This repository contains code for fine-tuning Microsoft's Phi-2 model (1.3B parameters) using LoRA (Low-Rank Adaptation) for dialogue summarization tasks, specifically on the DialogSum dataset.
- Efficient fine-tuning using 4-bit quantization (QLoRA)
- LoRA adaptation targeting query and value projection layers
- Training on a subset of the DialogSum dataset
- Example inference pipeline for text generation
- Python 3.8+
- PyTorch 2.0+
- Transformers
- PEFT (Parameter-Efficient Fine-Tuning)
- Bitsandbytes
- Accelerate
- Datasets
The script performs the following steps:
- Loads Phi-2 with 4-bit quantization
- Prepares the model for k-bit training
- Applies LoRA configuration
- Loads and preprocesses the DialogSum dataset
- Trains the model with specified parameters
- Model: microsoft/phi-2
- Quantization: 4-bit NF4 with double quantization
- LoRA:
- Rank (r): 8
- Alpha: 16
- Target modules: q_proj, v_proj
- Dropout: 0.05
- Training:
- Batch size: 2 (per device)
- Gradient accumulation: 4 steps
- Learning rate: 2e-4
- Max steps: 50
- Warmup steps: 5
The model learns to generate concise summaries of dialogues in the "TL;DR" format after just 50 training steps.
Example input:
Dialogue:
Hi, how was your trip?
It was amazing!
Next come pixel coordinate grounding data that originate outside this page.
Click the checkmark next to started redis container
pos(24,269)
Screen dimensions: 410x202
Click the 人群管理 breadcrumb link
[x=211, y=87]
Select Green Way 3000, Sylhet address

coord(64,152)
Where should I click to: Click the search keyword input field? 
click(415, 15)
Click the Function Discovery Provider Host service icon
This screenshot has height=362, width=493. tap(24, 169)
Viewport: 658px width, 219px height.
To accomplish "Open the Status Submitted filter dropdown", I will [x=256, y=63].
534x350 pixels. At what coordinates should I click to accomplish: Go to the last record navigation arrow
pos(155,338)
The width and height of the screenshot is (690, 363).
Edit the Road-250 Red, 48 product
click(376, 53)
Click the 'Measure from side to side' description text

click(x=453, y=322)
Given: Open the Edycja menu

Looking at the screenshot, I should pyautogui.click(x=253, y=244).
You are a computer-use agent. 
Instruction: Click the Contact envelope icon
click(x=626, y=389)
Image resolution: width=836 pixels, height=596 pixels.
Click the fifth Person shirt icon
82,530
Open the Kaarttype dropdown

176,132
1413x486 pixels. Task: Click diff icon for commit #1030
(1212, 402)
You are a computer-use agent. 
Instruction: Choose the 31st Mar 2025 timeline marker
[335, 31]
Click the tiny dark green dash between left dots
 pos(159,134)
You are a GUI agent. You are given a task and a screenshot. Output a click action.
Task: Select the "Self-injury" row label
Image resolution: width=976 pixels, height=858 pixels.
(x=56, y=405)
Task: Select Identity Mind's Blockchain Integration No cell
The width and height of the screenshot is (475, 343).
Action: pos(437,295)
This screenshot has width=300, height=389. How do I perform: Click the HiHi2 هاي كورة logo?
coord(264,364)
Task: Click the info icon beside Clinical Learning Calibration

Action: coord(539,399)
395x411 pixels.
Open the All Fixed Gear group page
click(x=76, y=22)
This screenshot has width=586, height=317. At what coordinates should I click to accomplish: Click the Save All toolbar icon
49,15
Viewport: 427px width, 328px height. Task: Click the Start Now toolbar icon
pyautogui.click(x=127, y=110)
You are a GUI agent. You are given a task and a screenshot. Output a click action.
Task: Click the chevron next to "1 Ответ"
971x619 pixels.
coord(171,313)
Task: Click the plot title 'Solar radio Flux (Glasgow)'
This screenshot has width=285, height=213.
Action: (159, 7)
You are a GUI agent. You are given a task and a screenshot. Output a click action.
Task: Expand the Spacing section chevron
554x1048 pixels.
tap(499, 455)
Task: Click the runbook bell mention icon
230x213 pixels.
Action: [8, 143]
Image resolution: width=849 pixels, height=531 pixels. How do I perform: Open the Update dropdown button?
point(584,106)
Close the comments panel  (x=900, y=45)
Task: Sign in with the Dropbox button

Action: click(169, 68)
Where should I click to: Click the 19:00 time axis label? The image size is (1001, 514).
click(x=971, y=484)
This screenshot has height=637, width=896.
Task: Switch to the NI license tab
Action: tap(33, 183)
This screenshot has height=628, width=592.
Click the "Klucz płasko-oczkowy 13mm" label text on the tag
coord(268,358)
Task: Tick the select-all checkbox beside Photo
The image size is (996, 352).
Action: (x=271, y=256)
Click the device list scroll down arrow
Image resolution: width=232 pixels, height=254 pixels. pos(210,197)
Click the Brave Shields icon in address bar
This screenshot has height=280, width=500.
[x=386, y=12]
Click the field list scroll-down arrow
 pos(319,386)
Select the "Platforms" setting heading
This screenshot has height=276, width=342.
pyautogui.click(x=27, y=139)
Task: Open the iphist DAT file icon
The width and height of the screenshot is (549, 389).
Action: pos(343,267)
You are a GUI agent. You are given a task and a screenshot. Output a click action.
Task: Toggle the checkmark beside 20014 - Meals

We visited 3 new countries.
Expected output:
TL;DR:
The person had an amazing trip visiting 3 new countries.
This implementation uses a small subset of the DialogSum dataset for demonstration purposes. For better results, consider training on the full dataset with more steps.
The code is provided as-is under the MIT License. Note that the Phi-2 model has its own license terms from Microsoft.